Bebé hablando con su madre

Seguro que en más de una ocasión te has preguntado qué piensa tú bebé cuando le estás hablando. La primera idea que viene a nuestra cabeza es que sólo se fija en el movimiento de nuestros labios o en la cadencia de nuestra voz, sin embargo, y a tenor de las últimas investigaciones, el cerebro de nuestro bebé ya está procesando toda esa información, además de entender y reconocer cada palabra, asociándola con el objeto o el concepto al que pertenece.

Incluso antes de poder verbalizar ciertas palabras, los bebés de 6 meses, ya son capaces de asociar la palabra con el objeto al que pertenecen. Un descubrimiento singular que ha ayudado a comprender como los niños, tan pequeños, ya empiezan a organizar su léxico y como el lenguaje que escuchan a su alrededor les influye a lo largo de su vida.

La clave para saber cómo los bebés aprenden las palabras

Este experimento fue realizado por Erika Bergelson, profesora de Psicología y Neurociencia de la Universidad de Duke, en Estados Unidos. En él se han ampliado las conclusiones que en 2012 pudo demostrar, al comprobar que los bebés de seis meses, tienen una comprensión básica de ciertas palabras, especialmente aquellas relacionadas con los alimentos y las partes del cuerpo.

palabras del bebé

Entienden cuando existe una relación entre las palabras

“Aunque no hay muchas señales claras de conocimiento del lenguaje en bebés, el lenguaje definitivamente se está desarrollando con fuerza bajo la superficie”, explicó Bergelson
Para esta ocasión ha utilizado un software especial de seguimiento ocular, para ahondar mucho más en este tema. En él han participado un total de 51 bebés sanos, a los que se les mostraron en la pantalla del ordenador, distintas imágenes emparejadas que podrían, o no, tener algo en común, al mismo tiempo que se les decía, en voz alta, el nombre de uno de los objetos.

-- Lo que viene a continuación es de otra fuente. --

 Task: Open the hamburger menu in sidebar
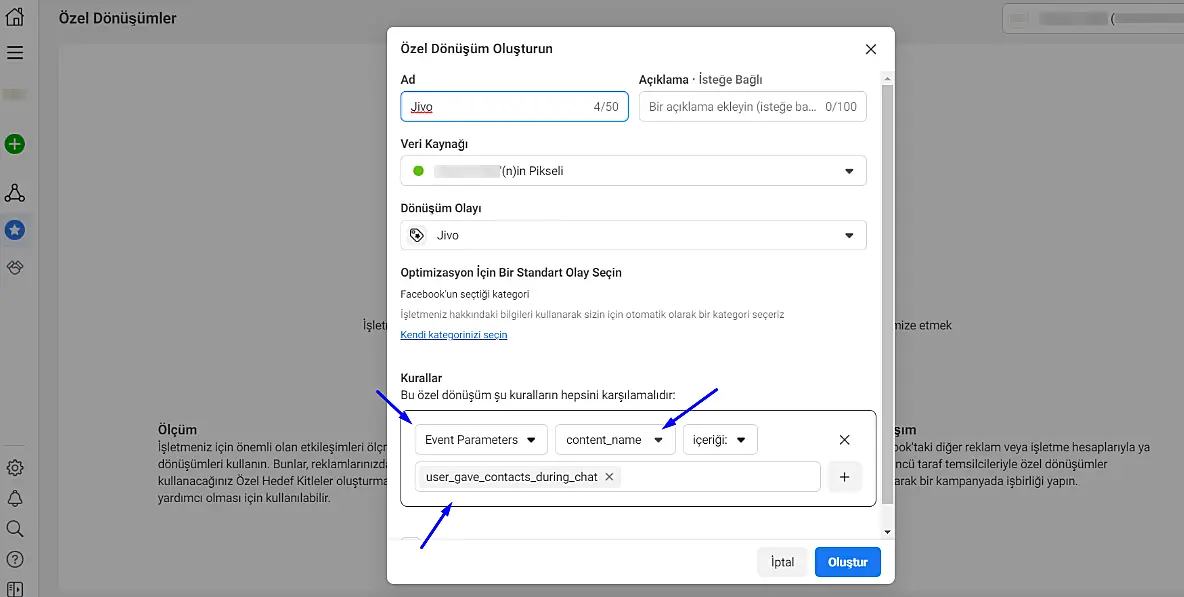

Los bebés miraban más tiempo aquel objeto que se les había nombrado, cuando no tenía relación con su pareja. Sin embargo, cuando ambos dibujos pertenecían a una misma familia léxica o podrían tener alguna relación en su vida cotidiana, miraban el mismo tiempo hacia ambas imágenes. Esto significa que aunque no supieran exactamente el nombre de aquel objeto sabían que pertenecía a uno de ellos.

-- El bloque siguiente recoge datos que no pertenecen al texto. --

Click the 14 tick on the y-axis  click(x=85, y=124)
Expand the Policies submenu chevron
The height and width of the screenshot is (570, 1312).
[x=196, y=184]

El ejemplo más claro estaba en las parejas de “coche y zumo”, si la palabra que se decía verbalmente era “zumo”, el bebé se queda mucho más tiempo mirando la imagen del zumo. Sin embargo si el par de imágenes era “leche y zumo”, los bebés miraban ambos dibujos durante el mismo tiempo, lo que les llevó a la conclusión de que dudaban el nombre del alimento, aunque sabían que pertenecían a un mismo concepto: la alimentación.

Para los investigadores supone un gran hallazgo, ya que gracias a ello se podrá identificar, y ayudar, a aquellos niños que pueden presentar un mayor riesgo en retrasos y deficiencias con el lenguaje.